As business deals are increasing swiftly across the world, it's very important to know who you are dealing with.
We live in a quite risky and dodgy environment. It is very important for an organisation to know with whom they are working.
Therefore, Vendor due diligence is very vital for the buyers/ organisation.
What is Vendor due diligence?
Vendor due diligence analyzes the financial risk of the sellers and it provides summary reports of all the sellers and shares it with the buyers/ organisation.
However, knowing about your vendors and understanding the risk attached to them which is harmful to your organisation is necessary for a successful business.
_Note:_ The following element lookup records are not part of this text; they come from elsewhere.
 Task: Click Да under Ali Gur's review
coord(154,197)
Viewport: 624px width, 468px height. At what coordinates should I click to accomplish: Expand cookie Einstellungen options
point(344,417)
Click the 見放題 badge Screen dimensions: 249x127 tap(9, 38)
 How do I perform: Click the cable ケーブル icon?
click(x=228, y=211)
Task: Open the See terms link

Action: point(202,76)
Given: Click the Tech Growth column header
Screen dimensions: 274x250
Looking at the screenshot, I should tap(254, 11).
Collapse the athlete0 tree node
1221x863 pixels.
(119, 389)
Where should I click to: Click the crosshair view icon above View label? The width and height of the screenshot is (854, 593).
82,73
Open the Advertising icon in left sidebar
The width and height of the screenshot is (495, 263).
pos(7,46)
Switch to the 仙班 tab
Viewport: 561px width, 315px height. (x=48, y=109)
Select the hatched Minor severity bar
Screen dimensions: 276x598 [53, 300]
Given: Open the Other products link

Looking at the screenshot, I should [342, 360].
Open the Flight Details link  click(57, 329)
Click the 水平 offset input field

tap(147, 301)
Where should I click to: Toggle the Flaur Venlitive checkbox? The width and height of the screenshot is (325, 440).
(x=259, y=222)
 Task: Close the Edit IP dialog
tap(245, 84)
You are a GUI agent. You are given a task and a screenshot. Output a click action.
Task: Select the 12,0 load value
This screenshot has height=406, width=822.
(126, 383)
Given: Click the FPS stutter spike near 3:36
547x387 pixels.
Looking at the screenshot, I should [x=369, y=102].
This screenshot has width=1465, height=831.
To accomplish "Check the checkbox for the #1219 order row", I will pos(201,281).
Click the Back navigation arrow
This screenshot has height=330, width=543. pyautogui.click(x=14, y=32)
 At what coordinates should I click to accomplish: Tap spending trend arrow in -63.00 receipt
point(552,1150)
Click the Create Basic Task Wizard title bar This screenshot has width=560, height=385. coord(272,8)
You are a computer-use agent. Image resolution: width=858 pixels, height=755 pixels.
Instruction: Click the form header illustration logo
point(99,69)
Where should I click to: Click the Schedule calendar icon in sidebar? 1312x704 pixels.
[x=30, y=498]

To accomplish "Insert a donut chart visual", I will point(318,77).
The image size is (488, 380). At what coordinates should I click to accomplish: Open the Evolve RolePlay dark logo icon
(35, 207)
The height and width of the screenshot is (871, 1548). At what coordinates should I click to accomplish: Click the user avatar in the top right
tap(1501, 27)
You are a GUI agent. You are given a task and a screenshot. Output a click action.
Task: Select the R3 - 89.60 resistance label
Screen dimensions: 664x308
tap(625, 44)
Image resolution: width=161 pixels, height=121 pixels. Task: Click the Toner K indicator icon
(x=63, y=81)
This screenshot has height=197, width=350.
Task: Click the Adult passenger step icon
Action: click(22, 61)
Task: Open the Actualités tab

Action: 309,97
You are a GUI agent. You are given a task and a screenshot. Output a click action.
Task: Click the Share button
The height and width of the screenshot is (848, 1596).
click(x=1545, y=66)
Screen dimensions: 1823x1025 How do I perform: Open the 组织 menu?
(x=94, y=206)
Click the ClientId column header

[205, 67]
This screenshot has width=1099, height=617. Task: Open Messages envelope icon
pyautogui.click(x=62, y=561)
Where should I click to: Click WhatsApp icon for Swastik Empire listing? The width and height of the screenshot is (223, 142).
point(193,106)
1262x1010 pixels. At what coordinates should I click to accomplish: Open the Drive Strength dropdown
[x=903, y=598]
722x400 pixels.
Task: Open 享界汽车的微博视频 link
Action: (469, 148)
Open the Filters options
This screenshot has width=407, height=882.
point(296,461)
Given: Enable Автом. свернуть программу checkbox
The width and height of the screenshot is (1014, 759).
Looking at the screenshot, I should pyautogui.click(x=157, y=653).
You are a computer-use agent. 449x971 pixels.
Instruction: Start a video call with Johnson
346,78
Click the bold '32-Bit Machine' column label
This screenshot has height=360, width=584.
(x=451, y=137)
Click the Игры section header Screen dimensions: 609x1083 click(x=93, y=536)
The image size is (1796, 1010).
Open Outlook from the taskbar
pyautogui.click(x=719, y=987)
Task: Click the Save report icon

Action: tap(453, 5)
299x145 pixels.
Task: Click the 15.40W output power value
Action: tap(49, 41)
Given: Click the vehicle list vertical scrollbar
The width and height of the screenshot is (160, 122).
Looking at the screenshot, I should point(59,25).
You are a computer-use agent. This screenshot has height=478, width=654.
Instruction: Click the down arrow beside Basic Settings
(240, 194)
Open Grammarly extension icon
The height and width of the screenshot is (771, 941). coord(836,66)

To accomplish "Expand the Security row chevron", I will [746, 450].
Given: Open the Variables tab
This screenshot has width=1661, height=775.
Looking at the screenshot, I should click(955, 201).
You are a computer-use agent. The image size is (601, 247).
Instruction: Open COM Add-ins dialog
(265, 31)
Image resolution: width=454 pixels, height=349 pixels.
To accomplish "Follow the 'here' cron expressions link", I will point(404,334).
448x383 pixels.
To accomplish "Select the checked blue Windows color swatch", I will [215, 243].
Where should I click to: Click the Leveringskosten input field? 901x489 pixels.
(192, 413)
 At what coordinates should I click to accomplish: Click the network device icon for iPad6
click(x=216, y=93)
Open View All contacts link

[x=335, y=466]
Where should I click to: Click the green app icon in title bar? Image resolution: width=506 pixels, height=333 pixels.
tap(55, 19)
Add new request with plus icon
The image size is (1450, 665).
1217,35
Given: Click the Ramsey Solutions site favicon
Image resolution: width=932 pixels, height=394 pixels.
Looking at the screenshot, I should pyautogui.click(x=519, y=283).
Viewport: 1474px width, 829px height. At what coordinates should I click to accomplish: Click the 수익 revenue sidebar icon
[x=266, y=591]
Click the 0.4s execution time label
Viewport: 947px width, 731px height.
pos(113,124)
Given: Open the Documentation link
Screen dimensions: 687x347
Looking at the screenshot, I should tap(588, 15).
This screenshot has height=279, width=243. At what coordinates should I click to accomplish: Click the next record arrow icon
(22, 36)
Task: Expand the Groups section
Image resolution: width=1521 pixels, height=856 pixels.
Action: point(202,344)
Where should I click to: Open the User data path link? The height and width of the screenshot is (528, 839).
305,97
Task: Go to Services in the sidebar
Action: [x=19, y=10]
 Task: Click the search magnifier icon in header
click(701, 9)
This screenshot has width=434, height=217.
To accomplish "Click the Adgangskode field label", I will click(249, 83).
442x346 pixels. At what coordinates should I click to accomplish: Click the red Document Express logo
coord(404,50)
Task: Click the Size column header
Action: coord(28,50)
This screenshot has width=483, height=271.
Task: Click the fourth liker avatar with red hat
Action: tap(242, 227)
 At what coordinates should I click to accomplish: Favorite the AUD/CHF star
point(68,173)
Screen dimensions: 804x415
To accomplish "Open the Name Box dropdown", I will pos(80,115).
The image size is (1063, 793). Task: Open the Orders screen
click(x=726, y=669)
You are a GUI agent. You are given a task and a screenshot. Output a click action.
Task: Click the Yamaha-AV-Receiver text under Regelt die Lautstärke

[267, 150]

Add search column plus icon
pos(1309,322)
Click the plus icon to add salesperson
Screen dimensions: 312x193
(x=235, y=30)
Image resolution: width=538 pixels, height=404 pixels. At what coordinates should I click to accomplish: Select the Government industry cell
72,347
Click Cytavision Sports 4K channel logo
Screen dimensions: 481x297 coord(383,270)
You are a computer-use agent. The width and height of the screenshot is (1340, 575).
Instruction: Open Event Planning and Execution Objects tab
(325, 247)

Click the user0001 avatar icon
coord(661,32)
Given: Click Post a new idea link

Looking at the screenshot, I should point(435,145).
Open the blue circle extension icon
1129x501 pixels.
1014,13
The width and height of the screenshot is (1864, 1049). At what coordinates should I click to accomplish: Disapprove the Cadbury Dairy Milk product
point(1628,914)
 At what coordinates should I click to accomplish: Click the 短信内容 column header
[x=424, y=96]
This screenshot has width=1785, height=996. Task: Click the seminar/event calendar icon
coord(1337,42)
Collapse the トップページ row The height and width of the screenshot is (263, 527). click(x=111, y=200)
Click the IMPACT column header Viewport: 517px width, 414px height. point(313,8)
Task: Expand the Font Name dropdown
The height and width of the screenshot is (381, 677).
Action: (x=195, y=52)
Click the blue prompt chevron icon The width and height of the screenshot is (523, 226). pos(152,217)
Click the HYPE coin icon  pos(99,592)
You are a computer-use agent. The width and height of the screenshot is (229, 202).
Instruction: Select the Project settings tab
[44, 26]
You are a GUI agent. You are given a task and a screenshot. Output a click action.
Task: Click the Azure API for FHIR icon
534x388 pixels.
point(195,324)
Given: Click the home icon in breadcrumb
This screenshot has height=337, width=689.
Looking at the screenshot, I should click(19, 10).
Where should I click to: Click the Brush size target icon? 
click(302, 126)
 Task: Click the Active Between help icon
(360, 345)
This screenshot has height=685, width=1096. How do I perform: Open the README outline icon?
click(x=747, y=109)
Due diligence process is to examine current and potential vendor’s risk
Vendor Due Diligence Checklist
1. Basic business information
There are a few documents which are important to collect from the vendors. Collecting basic information about the business of vendors is very vital and critical. As the collected information determines the legitimacy of the business and does it comply with all the local rules and regulations to do the business.
2. Financial review
Assessing the financials of the vendors is important to ensure the financial solvency of the potential vendors. There’s no point in working with such vendors who may not be in the business in the next year.
To conduct a financial review, you can have a deep go through tax documents, loans, balance sheets and major assets.
3. Reputational risk
Vendors who have access to the sensitive information of the organisation must be scrutinised. Evaluate these reputational factors before choosing your vendor-
A. Check organisation name against watch lists
B. Check if any of your employees are against politically exposed persons
C. Internal policies and procedures related to risk
D. Litigation history of the company and its employees.
E. Review the negative feedback
4. Insurance
Collecting insurance information from the vendor is similar to customer due diligence. Collect information on insurance liability and insurance of specific services.
5. Cyber Risk
It is important to manage buyer and seller cyber risk, so that risk is identified with the solution before the breach occurs.
An organisation must analyse the compliance status that has been put in the place of addressing the attack.
Why is vendor due diligence important
Today, the business is swiftly expanding all across the borders. VDD is the wholesome solution for a successful agreement between a buyer and a seller. Thus, it helps in making the process very transparent.
It’s important as it helps in identifying the risk involved and speeds up the process.
Benefits/ Advantages of vendor due diligence
- Benefits the seller by reducing the burden as it provides single draft documents to the buyers.
- Helps in speeding up the process of the sale.
- Vendor due diligence is an advantage, whereas it focuses on complex problems.
- Duplication of due diligence will be eliminated.
- As the due diligence is performed by unbiased and trained third parties, the management is less distracted from day-to-day operations.
Vendor due diligence objectives
Vendor due diligence provides you with valuable information about the seller which is very useful for the organisation. It's helpful for having a successful sale.
1. Reduces the inconvenience during the process of the sale.
2. To know about the risk attached and other liabilities of the vendor.
3. Provide financial health certainty to the buyers and partners.
4. It also helps the vendors to make pertinent pricing decisions about their assets.
5. The objective is to improve the quality of the offer received.
6. Have a deep understanding of the issues of your company.
7. Helps in improving the business plan.
8. Showing commitment to the buyer for future sales.
What is the vendor's due diligence process?
First step: Initially, the vendor needs to contact the third party for the due diligence of their account. However, due diligence must be completed before the company offers for sale. An unbiased and trained third party should be appointed to perform an audit for a fair view of the accounts.
Second step: Once the audit is complete, the third party is required to prepare a vendor due diligence report (VDDR). The VDDR is sent to all the relevant parties for their review. After the report is sent, the seller allows the potential buyers to do their own due diligence.
Third step: Negotiations between both parties depend upon the involuted nature of the sale.
Fourth step: If the partnership is done, the third party sends VDDR to the buyer.